I mean, she got demerits for having a Richard Marx CD in her room. Now, I can understand censuring someone for listening to Richard Marx, but not officially…

That IS one of the things most P&R can agree on. Liberal/conservative (of course, the latter is me) most are libertarian to one degree or another.

But yeah, although I agree with most of the Repub’s platform, the part I find most… distasteful… is the religion. I was raised Jewish but I’m pretty much agnostic. I wish they’d tone it down, especially on the extreme right. Anyone in the Limbaugh/Coulter area, I’d bet good money is a Catholic. You don’t get that far out there without being religious.

I bet they aren’t. From what I’ve learned Catholics are anti-establishment underdogs in America, almost like socialists. The Christian corner of the political right is occupied by various flavors of Calvinists who think Catholics are heretics if not outright demonspawn.

What will be interesting is how much pressure there is on Republican-appointed judges to take these guys on as clerks. One of the keys to influence, power and/or wealth in the American legal system is who you clerk for when you get out of law school. I imagine that on their own merits, most of the people coming out of this program might have trouble finding good clerkships, but some judges may get the impression that picking clerks out of an ideologically reliable university like Liberty might help them in advance in a Republican administration…

It was the late summer of 1988. The young JMJ, freshly graduated from hi skool and a newly minted man of the world, was waiting around to leave his hometown for college, and most of his friends were already gone — but one, who had a job as a security guard at the local music venue, still called him up and got him into shows for free.

One Friday they had nothing better to do than go see a late-career Richard Marx, who didn’t even fill up the pavilion, let alone sit anyone on the lawn.

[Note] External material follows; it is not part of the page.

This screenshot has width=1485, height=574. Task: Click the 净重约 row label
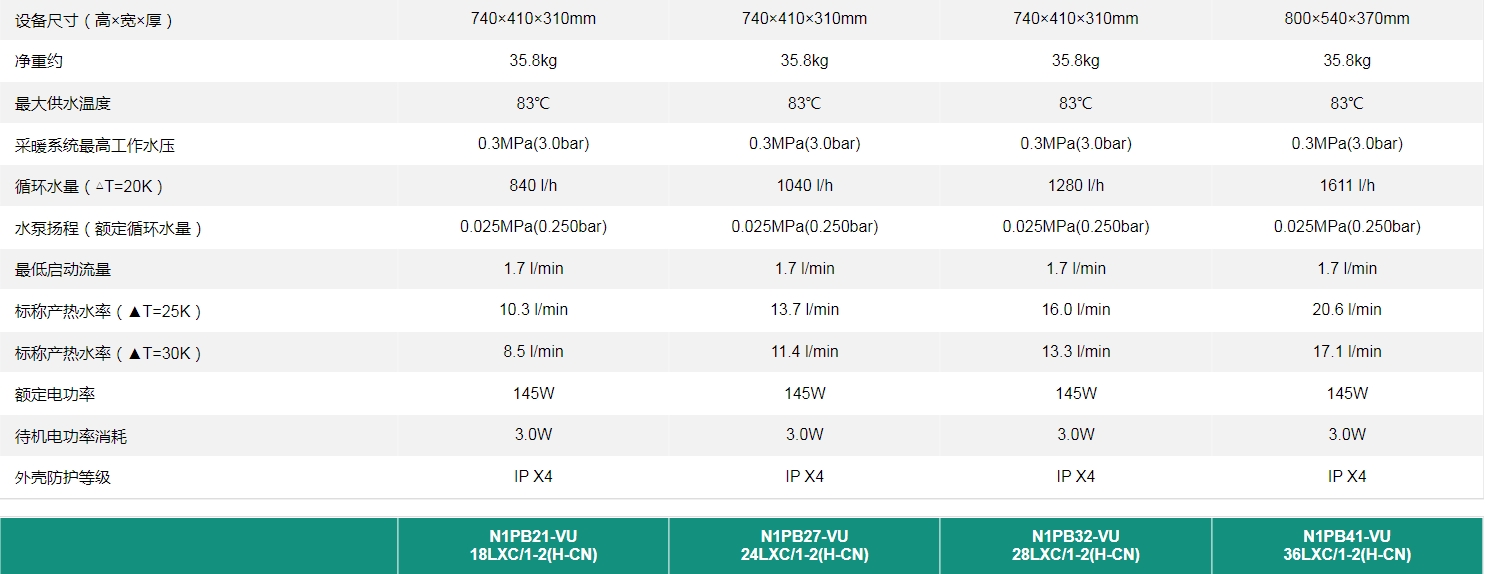coord(39,61)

To preserve their hard-ass image, they wore the Metallica shirts they’d bought at the Monsters of Rock stadium show back in June, and stood in the back row with cigarettes lit and sleeves rolled back Axl-style.

The mulleted rocker on stage was trying to stir up the crowd with between-song banter, with only mild success. He was obviously expecting a big cheer when he said that he and the band thought rap was “a bunch of shit” — but this was suburban DC, not suburban Indiana, and he was met with silence. A silence which JMJ and his friend then resoundingly filled.

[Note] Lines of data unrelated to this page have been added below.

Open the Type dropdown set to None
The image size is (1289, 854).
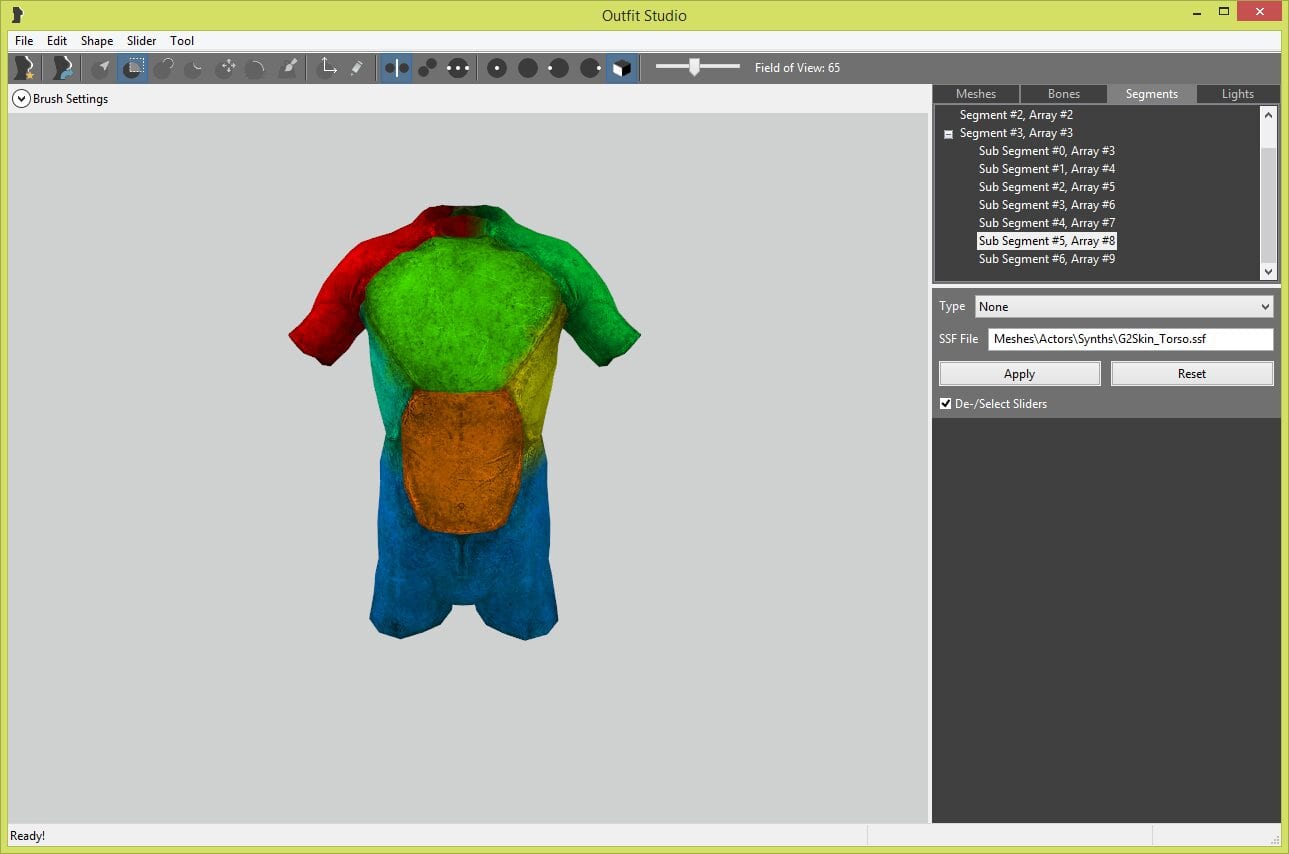[1124, 307]
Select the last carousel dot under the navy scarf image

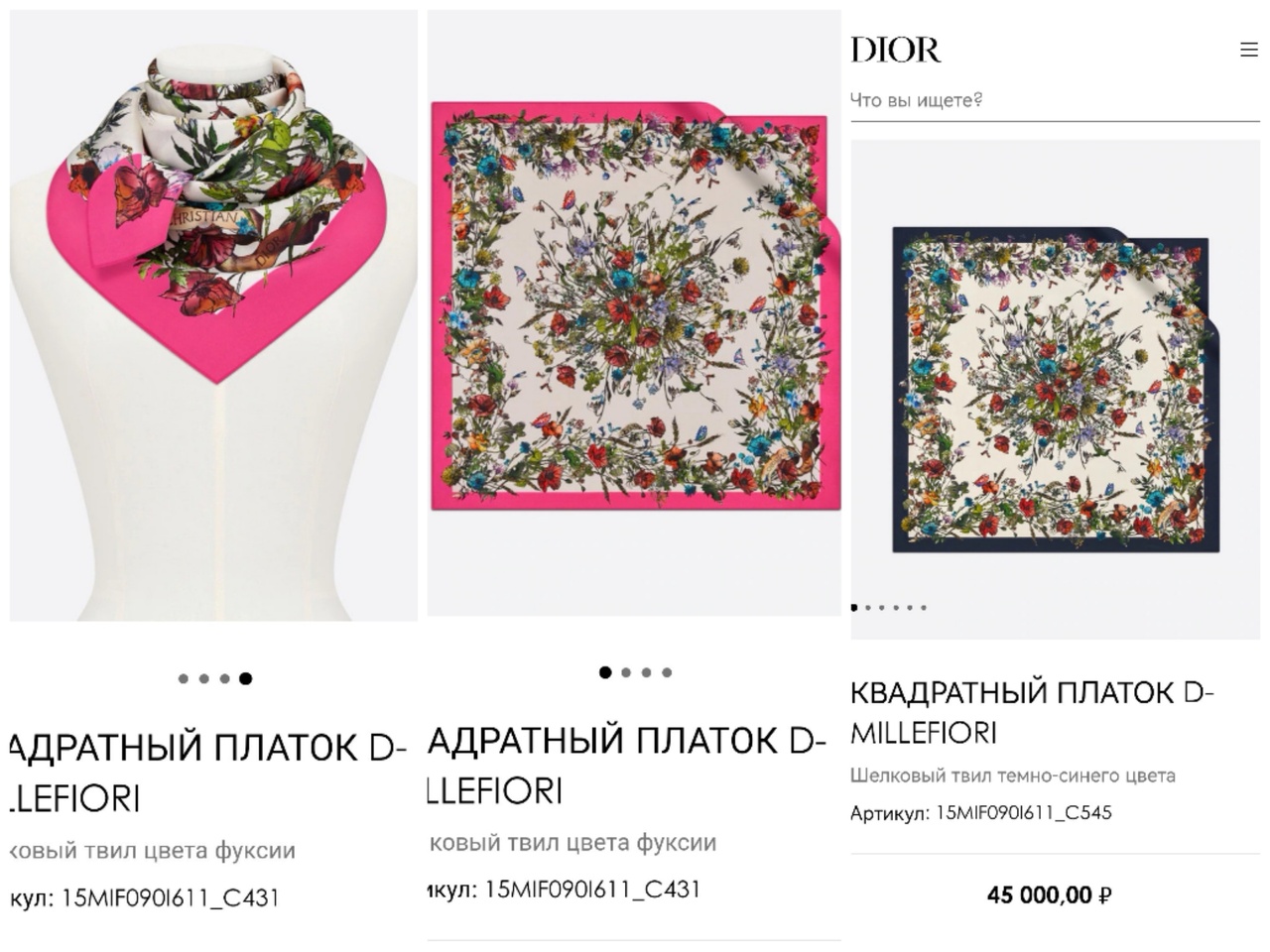924,608
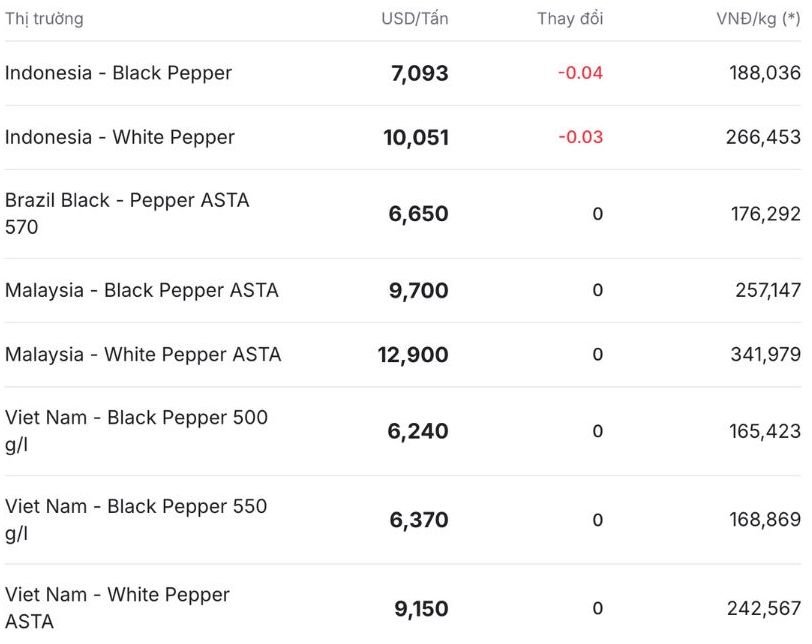Click the "VNĐ/kg (*)" column header

coord(758,19)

“I FUCKED YOUR MOOOOOOOOOOM,” we yelled in unison, and Richard Marx took a step back on stage, and heads swiveled across the pavilion. Oh, the power and the pride of suburban scumbaggery.

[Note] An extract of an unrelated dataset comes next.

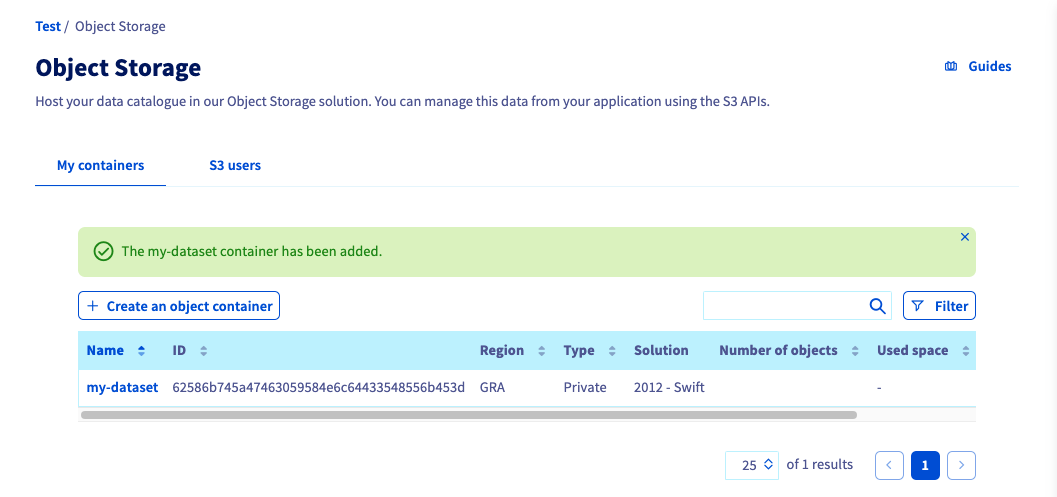Select page 1 in pagination
Image resolution: width=1057 pixels, height=497 pixels.
925,465
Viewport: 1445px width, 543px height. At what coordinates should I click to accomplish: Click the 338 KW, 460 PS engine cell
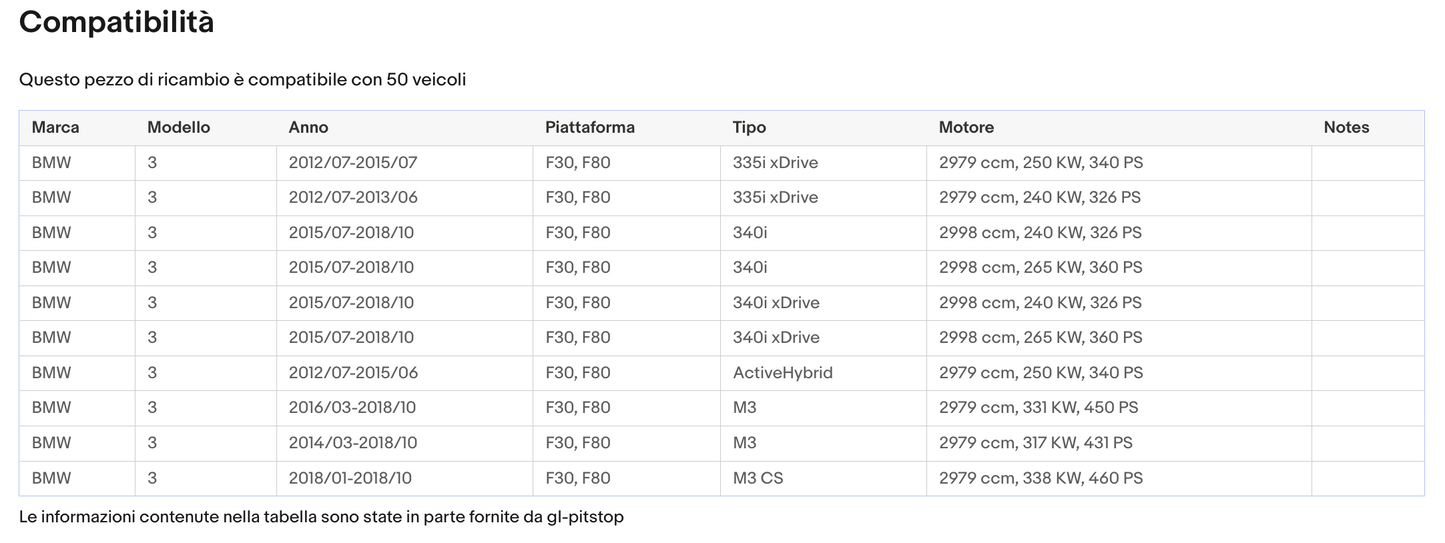(1040, 478)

P.S. We fucked Jerry Falwell’s mom too.

What kind of college gives demerits? Did it have detention as well? Frightening.

Floggings. The pillory and the stocks.

I bet they aren’t. From what I’ve learned Catholics are anti-establishment underdogs in America, almost like socialists. The Christian corner of the political right is occupied by various flavors of Calvinists who think Catholics are heretics if not outright demonspawn.[/quote]

my post to this last night got eaten, here is an instant replay…

http://www.zogby.com/news/ReadNews.dbm?ID=849

Mr. Kerry is also running very strong among Catholics, topping Mr. Bush, 52% to 37%, showing that not only has Bush’s courting of them failed, but his use of wedge issues like gay marriage and partial birth abortion have failed to separate Catholic voters from Kerry.

you know bob jones university, that crazy religous place bush spoke at? lot of anti-catholic guys. bush sent an apology letter to some bishop for speaking there. i (a goes to church twice a year catholic) decided i didn’t like him very much starting right about…there.

ps: john many jars, LOL.

Mr. Bush is the kind of guy you have over for a saturday afternoon barbeque so he can get drunk, be a “good 'ol boy” and remind you of why you went to college. Mr. Kerry is the guy you call over for your every 6th-month cocktail party with the boss.